▶ [Aim of the exercise] Reproduce each entry exactly.

··· Data for processing ···

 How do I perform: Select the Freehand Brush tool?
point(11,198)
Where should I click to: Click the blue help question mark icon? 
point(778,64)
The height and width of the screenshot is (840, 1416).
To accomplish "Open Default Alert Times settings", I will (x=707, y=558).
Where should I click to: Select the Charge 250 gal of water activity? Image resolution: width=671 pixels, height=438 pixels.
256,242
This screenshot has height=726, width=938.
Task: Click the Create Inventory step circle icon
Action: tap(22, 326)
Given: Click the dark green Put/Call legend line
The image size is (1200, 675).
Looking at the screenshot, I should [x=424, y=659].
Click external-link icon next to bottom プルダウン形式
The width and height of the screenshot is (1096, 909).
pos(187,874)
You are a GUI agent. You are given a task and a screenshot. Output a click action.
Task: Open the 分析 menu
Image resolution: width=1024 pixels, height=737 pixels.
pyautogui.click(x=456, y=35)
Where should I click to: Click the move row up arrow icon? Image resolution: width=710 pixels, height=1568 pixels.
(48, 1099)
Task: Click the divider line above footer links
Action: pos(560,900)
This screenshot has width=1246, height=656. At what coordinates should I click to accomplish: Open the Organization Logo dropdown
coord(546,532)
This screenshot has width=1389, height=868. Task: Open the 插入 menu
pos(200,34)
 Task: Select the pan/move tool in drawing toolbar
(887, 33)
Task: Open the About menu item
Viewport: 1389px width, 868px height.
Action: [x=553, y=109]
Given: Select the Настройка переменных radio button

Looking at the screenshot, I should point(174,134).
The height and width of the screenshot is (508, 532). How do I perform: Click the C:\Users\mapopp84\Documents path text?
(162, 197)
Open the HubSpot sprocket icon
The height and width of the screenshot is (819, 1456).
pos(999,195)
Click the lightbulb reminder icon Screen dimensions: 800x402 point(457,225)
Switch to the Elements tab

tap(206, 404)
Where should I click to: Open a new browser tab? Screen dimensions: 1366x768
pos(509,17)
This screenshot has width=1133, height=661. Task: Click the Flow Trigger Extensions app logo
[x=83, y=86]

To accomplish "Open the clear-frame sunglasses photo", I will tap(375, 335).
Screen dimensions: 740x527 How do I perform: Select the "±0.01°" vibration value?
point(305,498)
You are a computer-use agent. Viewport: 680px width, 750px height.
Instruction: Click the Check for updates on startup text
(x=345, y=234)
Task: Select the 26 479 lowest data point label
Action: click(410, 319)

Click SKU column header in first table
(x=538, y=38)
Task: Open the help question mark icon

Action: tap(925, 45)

···

▶ [Solution to this exercise]
 How do I perform: Select the Freehand Brush tool?
point(11,198)
Where should I click to: Click the blue help question mark icon? 
point(778,64)
The height and width of the screenshot is (840, 1416).
To accomplish "Open Default Alert Times settings", I will (x=707, y=558).
Where should I click to: Select the Charge 250 gal of water activity? Image resolution: width=671 pixels, height=438 pixels.
256,242
This screenshot has height=726, width=938.
Task: Click the Create Inventory step circle icon
Action: tap(22, 326)
Given: Click the dark green Put/Call legend line
The image size is (1200, 675).
Looking at the screenshot, I should [x=424, y=659].
Click external-link icon next to bottom プルダウン形式
The width and height of the screenshot is (1096, 909).
pos(187,874)
You are a GUI agent. You are given a task and a screenshot. Output a click action.
Task: Open the 分析 menu
Image resolution: width=1024 pixels, height=737 pixels.
pyautogui.click(x=456, y=35)
Where should I click to: Click the move row up arrow icon? Image resolution: width=710 pixels, height=1568 pixels.
(48, 1099)
Task: Click the divider line above footer links
Action: pos(560,900)
This screenshot has width=1246, height=656. At what coordinates should I click to accomplish: Open the Organization Logo dropdown
coord(546,532)
This screenshot has width=1389, height=868. Task: Open the 插入 menu
pos(200,34)
 Task: Select the pan/move tool in drawing toolbar
(887, 33)
Task: Open the About menu item
Viewport: 1389px width, 868px height.
Action: [x=553, y=109]
Given: Select the Настройка переменных radio button

Looking at the screenshot, I should point(174,134).
The height and width of the screenshot is (508, 532). How do I perform: Click the C:\Users\mapopp84\Documents path text?
(162, 197)
Open the HubSpot sprocket icon
The height and width of the screenshot is (819, 1456).
pos(999,195)
Click the lightbulb reminder icon Screen dimensions: 800x402 point(457,225)
Switch to the Elements tab

tap(206, 404)
Where should I click to: Open a new browser tab? Screen dimensions: 1366x768
pos(509,17)
This screenshot has width=1133, height=661. Task: Click the Flow Trigger Extensions app logo
[x=83, y=86]

To accomplish "Open the clear-frame sunglasses photo", I will tap(375, 335).
Screen dimensions: 740x527 How do I perform: Select the "±0.01°" vibration value?
point(305,498)
You are a computer-use agent. Viewport: 680px width, 750px height.
Instruction: Click the Check for updates on startup text
(x=345, y=234)
Task: Select the 26 479 lowest data point label
Action: click(410, 319)

Click SKU column header in first table
(x=538, y=38)
Task: Open the help question mark icon

Action: tap(925, 45)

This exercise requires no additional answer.